* [The task]
Convert the following rows into a numbered list, omitting any blank lines.

* [Data rows]
*-*-*

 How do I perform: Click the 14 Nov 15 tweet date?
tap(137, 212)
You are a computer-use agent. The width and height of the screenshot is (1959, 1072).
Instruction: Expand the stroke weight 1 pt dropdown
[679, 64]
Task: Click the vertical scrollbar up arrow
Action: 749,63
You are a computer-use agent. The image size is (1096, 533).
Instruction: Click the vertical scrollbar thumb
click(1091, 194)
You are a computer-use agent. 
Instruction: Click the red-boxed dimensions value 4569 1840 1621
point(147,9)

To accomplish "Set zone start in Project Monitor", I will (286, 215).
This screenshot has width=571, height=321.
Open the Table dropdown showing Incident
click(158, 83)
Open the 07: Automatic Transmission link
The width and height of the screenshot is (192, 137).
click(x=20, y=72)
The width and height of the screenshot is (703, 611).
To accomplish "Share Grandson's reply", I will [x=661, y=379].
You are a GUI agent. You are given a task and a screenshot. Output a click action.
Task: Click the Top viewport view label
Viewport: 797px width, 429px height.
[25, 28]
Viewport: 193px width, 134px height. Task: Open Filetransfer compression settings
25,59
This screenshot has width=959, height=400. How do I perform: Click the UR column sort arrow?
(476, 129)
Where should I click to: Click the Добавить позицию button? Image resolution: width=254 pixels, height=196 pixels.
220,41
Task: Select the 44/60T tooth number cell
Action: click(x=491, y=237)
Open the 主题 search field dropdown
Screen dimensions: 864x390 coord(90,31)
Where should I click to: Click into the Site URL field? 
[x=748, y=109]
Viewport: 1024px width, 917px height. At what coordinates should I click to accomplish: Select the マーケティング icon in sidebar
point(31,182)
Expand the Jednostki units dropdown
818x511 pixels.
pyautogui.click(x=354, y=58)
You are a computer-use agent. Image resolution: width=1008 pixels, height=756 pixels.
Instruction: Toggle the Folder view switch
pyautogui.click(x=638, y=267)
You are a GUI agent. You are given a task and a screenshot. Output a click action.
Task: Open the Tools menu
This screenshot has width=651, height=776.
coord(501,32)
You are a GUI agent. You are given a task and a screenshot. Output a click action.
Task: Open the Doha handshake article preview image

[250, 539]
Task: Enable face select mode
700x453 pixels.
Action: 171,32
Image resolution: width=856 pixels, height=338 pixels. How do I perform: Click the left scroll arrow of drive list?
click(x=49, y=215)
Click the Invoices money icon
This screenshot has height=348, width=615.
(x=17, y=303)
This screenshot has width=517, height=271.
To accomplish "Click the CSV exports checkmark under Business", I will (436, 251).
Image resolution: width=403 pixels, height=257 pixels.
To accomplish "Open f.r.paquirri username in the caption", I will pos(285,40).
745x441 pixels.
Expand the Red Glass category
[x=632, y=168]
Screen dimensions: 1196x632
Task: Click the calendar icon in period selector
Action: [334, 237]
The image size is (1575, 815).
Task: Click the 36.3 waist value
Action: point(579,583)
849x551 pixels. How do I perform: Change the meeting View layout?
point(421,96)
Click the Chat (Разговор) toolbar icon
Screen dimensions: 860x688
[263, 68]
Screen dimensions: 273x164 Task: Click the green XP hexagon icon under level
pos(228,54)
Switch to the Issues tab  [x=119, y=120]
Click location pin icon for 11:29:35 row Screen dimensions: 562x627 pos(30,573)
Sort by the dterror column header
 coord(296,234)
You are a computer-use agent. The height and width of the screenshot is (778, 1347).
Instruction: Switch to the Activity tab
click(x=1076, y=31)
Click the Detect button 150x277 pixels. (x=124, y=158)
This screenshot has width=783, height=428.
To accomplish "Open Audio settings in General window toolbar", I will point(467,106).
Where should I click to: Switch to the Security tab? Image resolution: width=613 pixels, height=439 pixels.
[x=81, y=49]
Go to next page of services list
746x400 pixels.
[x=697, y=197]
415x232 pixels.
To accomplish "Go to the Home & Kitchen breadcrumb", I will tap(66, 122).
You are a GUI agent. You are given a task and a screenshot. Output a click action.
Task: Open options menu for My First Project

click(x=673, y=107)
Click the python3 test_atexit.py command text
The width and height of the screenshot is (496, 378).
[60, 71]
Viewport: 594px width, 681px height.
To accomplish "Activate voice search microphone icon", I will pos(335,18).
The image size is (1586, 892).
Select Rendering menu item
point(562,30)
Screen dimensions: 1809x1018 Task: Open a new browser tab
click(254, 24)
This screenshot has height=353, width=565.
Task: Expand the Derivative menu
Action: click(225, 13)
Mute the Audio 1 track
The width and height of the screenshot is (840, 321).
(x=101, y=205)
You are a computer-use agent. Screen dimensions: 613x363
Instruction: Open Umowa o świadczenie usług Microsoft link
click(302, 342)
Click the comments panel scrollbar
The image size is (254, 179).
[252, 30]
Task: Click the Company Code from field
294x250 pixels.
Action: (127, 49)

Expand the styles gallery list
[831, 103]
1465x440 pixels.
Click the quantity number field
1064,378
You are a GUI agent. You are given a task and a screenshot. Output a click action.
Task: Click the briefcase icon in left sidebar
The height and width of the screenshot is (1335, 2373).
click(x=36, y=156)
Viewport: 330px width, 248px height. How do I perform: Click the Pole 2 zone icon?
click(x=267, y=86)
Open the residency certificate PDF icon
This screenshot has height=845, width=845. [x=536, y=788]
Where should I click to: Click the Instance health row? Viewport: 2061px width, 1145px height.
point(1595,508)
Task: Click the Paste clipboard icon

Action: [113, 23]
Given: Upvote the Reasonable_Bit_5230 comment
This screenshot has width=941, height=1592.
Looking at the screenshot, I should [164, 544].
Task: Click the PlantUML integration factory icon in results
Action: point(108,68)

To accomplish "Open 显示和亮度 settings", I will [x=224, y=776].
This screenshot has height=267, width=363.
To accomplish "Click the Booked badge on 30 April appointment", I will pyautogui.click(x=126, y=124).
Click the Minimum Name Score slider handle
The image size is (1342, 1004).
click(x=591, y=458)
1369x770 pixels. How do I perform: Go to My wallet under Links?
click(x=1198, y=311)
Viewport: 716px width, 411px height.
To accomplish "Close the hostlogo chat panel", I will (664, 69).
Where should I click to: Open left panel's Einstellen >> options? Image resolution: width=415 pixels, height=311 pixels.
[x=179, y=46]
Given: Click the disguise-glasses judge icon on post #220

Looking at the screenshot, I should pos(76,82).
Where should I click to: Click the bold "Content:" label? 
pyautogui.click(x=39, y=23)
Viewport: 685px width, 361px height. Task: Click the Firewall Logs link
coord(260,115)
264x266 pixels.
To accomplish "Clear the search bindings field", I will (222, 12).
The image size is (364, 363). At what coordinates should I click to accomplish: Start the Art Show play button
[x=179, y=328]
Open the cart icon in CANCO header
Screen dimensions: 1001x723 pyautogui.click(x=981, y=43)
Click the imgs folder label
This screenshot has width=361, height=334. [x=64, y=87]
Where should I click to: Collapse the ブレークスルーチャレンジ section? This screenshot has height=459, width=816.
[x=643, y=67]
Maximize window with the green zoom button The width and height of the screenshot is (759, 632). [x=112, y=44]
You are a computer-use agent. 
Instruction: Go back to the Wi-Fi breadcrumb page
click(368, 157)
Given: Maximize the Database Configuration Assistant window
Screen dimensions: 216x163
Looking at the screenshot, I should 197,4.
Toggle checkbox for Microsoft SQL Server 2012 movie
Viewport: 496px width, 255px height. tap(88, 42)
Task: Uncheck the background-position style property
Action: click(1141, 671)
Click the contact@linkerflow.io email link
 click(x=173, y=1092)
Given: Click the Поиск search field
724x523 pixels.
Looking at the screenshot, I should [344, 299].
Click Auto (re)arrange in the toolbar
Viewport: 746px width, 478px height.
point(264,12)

*-*-*

* [Written answer]
1.  How do I perform: Click the 14 Nov 15 tweet date?
2. tap(137, 212)
3. You are a computer-use agent. The width and height of the screenshot is (1959, 1072).
4. Instruction: Expand the stroke weight 1 pt dropdown
5. [679, 64]
6. Task: Click the vertical scrollbar up arrow
7. Action: 749,63
8. You are a computer-use agent. The image size is (1096, 533).
9. Instruction: Click the vertical scrollbar thumb
10. click(1091, 194)
11. You are a computer-use agent. 
12. Instruction: Click the red-boxed dimensions value 4569 1840 1621
13. point(147,9)
14. To accomplish "Set zone start in Project Monitor", I will (286, 215).
15. This screenshot has width=571, height=321.
16. Open the Table dropdown showing Incident
17. click(158, 83)
18. Open the 07: Automatic Transmission link
19. The width and height of the screenshot is (192, 137).
20. click(x=20, y=72)
21. The width and height of the screenshot is (703, 611).
22. To accomplish "Share Grandson's reply", I will [x=661, y=379].
23. You are a GUI agent. You are given a task and a screenshot. Output a click action.
24. Task: Click the Top viewport view label
25. Viewport: 797px width, 429px height.
26. [25, 28]
27. Viewport: 193px width, 134px height. Task: Open Filetransfer compression settings
28. 25,59
29. This screenshot has width=959, height=400. How do I perform: Click the UR column sort arrow?
30. (476, 129)
31. Where should I click to: Click the Добавить позицию button? Image resolution: width=254 pixels, height=196 pixels.
32. 220,41
33. Task: Select the 44/60T tooth number cell
34. Action: click(x=491, y=237)
35. Open the 主题 search field dropdown
36. Screen dimensions: 864x390 coord(90,31)
37. Where should I click to: Click into the Site URL field? 
38. [x=748, y=109]
39. Viewport: 1024px width, 917px height. At what coordinates should I click to accomplish: Select the マーケティング icon in sidebar
40. point(31,182)
41. Expand the Jednostki units dropdown
42. 818x511 pixels.
43. pyautogui.click(x=354, y=58)
44. You are a computer-use agent. Image resolution: width=1008 pixels, height=756 pixels.
45. Instruction: Toggle the Folder view switch
46. pyautogui.click(x=638, y=267)
47. You are a GUI agent. You are given a task and a screenshot. Output a click action.
48. Task: Open the Tools menu
49. This screenshot has width=651, height=776.
50. coord(501,32)
51. You are a GUI agent. You are given a task and a screenshot. Output a click action.
52. Task: Open the Doha handshake article preview image
53. [250, 539]
54. Task: Enable face select mode
55. 700x453 pixels.
56. Action: 171,32
57. Image resolution: width=856 pixels, height=338 pixels. How do I perform: Click the left scroll arrow of drive list?
58. click(x=49, y=215)
59. Click the Invoices money icon
60. This screenshot has height=348, width=615.
61. (x=17, y=303)
62. This screenshot has width=517, height=271.
63. To accomplish "Click the CSV exports checkmark under Business", I will (436, 251).
64. Image resolution: width=403 pixels, height=257 pixels.
65. To accomplish "Open f.r.paquirri username in the caption", I will pos(285,40).
66. 745x441 pixels.
67. Expand the Red Glass category
68. [x=632, y=168]
69. Screen dimensions: 1196x632
70. Task: Click the calendar icon in period selector
71. Action: [334, 237]
72. The image size is (1575, 815).
73. Task: Click the 36.3 waist value
74. Action: point(579,583)
75. 849x551 pixels. How do I perform: Change the meeting View layout?
76. point(421,96)
77. Click the Chat (Разговор) toolbar icon
78. Screen dimensions: 860x688
79. [263, 68]
80. Screen dimensions: 273x164 Task: Click the green XP hexagon icon under level
81. pos(228,54)
82. Switch to the Issues tab  [x=119, y=120]
83. Click location pin icon for 11:29:35 row Screen dimensions: 562x627 pos(30,573)
84. Sort by the dterror column header
85.  coord(296,234)
86. You are a computer-use agent. The height and width of the screenshot is (778, 1347).
87. Instruction: Switch to the Activity tab
88. click(x=1076, y=31)
89. Click the Detect button 150x277 pixels. (x=124, y=158)
90. This screenshot has width=783, height=428.
91. To accomplish "Open Audio settings in General window toolbar", I will point(467,106).
92. Where should I click to: Switch to the Security tab? Image resolution: width=613 pixels, height=439 pixels.
93. [x=81, y=49]
94. Go to next page of services list
95. 746x400 pixels.
96. [x=697, y=197]
97. 415x232 pixels.
98. To accomplish "Go to the Home & Kitchen breadcrumb", I will tap(66, 122).
99. You are a GUI agent. You are given a task and a screenshot. Output a click action.
100. Task: Open options menu for My First Project
101. click(x=673, y=107)
102. Click the python3 test_atexit.py command text
103. The width and height of the screenshot is (496, 378).
104. [60, 71]
105. Viewport: 594px width, 681px height.
106. To accomplish "Activate voice search microphone icon", I will pos(335,18).
107. The image size is (1586, 892).
108. Select Rendering menu item
109. point(562,30)
110. Screen dimensions: 1809x1018 Task: Open a new browser tab
111. click(254, 24)
112. This screenshot has height=353, width=565.
113. Task: Expand the Derivative menu
114. Action: click(225, 13)
115. Mute the Audio 1 track
116. The width and height of the screenshot is (840, 321).
117. (x=101, y=205)
118. You are a computer-use agent. Screen dimensions: 613x363
119. Instruction: Open Umowa o świadczenie usług Microsoft link
120. click(302, 342)
121. Click the comments panel scrollbar
122. The image size is (254, 179).
123. [252, 30]
124. Task: Click the Company Code from field
125. 294x250 pixels.
126. Action: (127, 49)
127. Expand the styles gallery list
128. [831, 103]
129. 1465x440 pixels.
130. Click the quantity number field
131. 1064,378
132. You are a GUI agent. You are given a task and a screenshot. Output a click action.
133. Task: Click the briefcase icon in left sidebar
134. The height and width of the screenshot is (1335, 2373).
135. click(x=36, y=156)
136. Viewport: 330px width, 248px height. How do I perform: Click the Pole 2 zone icon?
137. click(x=267, y=86)
138. Open the residency certificate PDF icon
139. This screenshot has height=845, width=845. [x=536, y=788]
140. Where should I click to: Click the Instance health row? Viewport: 2061px width, 1145px height.
141. point(1595,508)
142. Task: Click the Paste clipboard icon
143. Action: [113, 23]
144. Given: Upvote the Reasonable_Bit_5230 comment
145. This screenshot has width=941, height=1592.
146. Looking at the screenshot, I should [164, 544].
147. Task: Click the PlantUML integration factory icon in results
148. Action: point(108,68)
149. To accomplish "Open 显示和亮度 settings", I will [x=224, y=776].
150. This screenshot has height=267, width=363.
151. To accomplish "Click the Booked badge on 30 April appointment", I will pyautogui.click(x=126, y=124).
152. Click the Minimum Name Score slider handle
153. The image size is (1342, 1004).
154. click(x=591, y=458)
155. 1369x770 pixels. How do I perform: Go to My wallet under Links?
156. click(x=1198, y=311)
157. Viewport: 716px width, 411px height.
158. To accomplish "Close the hostlogo chat panel", I will (664, 69).
159. Where should I click to: Open left panel's Einstellen >> options? Image resolution: width=415 pixels, height=311 pixels.
160. [x=179, y=46]
161. Given: Click the disguise-glasses judge icon on post #220
162. Looking at the screenshot, I should pos(76,82).
163. Where should I click to: Click the bold "Content:" label? 
164. pyautogui.click(x=39, y=23)
165. Viewport: 685px width, 361px height. Task: Click the Firewall Logs link
166. coord(260,115)
167. 264x266 pixels.
168. To accomplish "Clear the search bindings field", I will (222, 12).
169. The image size is (364, 363). At what coordinates should I click to accomplish: Start the Art Show play button
170. [x=179, y=328]
171. Open the cart icon in CANCO header
172. Screen dimensions: 1001x723 pyautogui.click(x=981, y=43)
173. Click the imgs folder label
174. This screenshot has width=361, height=334. [x=64, y=87]
175. Where should I click to: Collapse the ブレークスルーチャレンジ section? This screenshot has height=459, width=816.
176. [x=643, y=67]
177. Maximize window with the green zoom button The width and height of the screenshot is (759, 632). [x=112, y=44]
178. You are a computer-use agent. 
179. Instruction: Go back to the Wi-Fi breadcrumb page
180. click(368, 157)
181. Given: Maximize the Database Configuration Assistant window
182. Screen dimensions: 216x163
183. Looking at the screenshot, I should 197,4.
184. Toggle checkbox for Microsoft SQL Server 2012 movie
185. Viewport: 496px width, 255px height. tap(88, 42)
186. Task: Uncheck the background-position style property
187. Action: click(1141, 671)
188. Click the contact@linkerflow.io email link
189.  click(x=173, y=1092)
190. Given: Click the Поиск search field
191. 724x523 pixels.
192. Looking at the screenshot, I should [344, 299].
193. Click Auto (re)arrange in the toolbar
194. Viewport: 746px width, 478px height.
195. point(264,12)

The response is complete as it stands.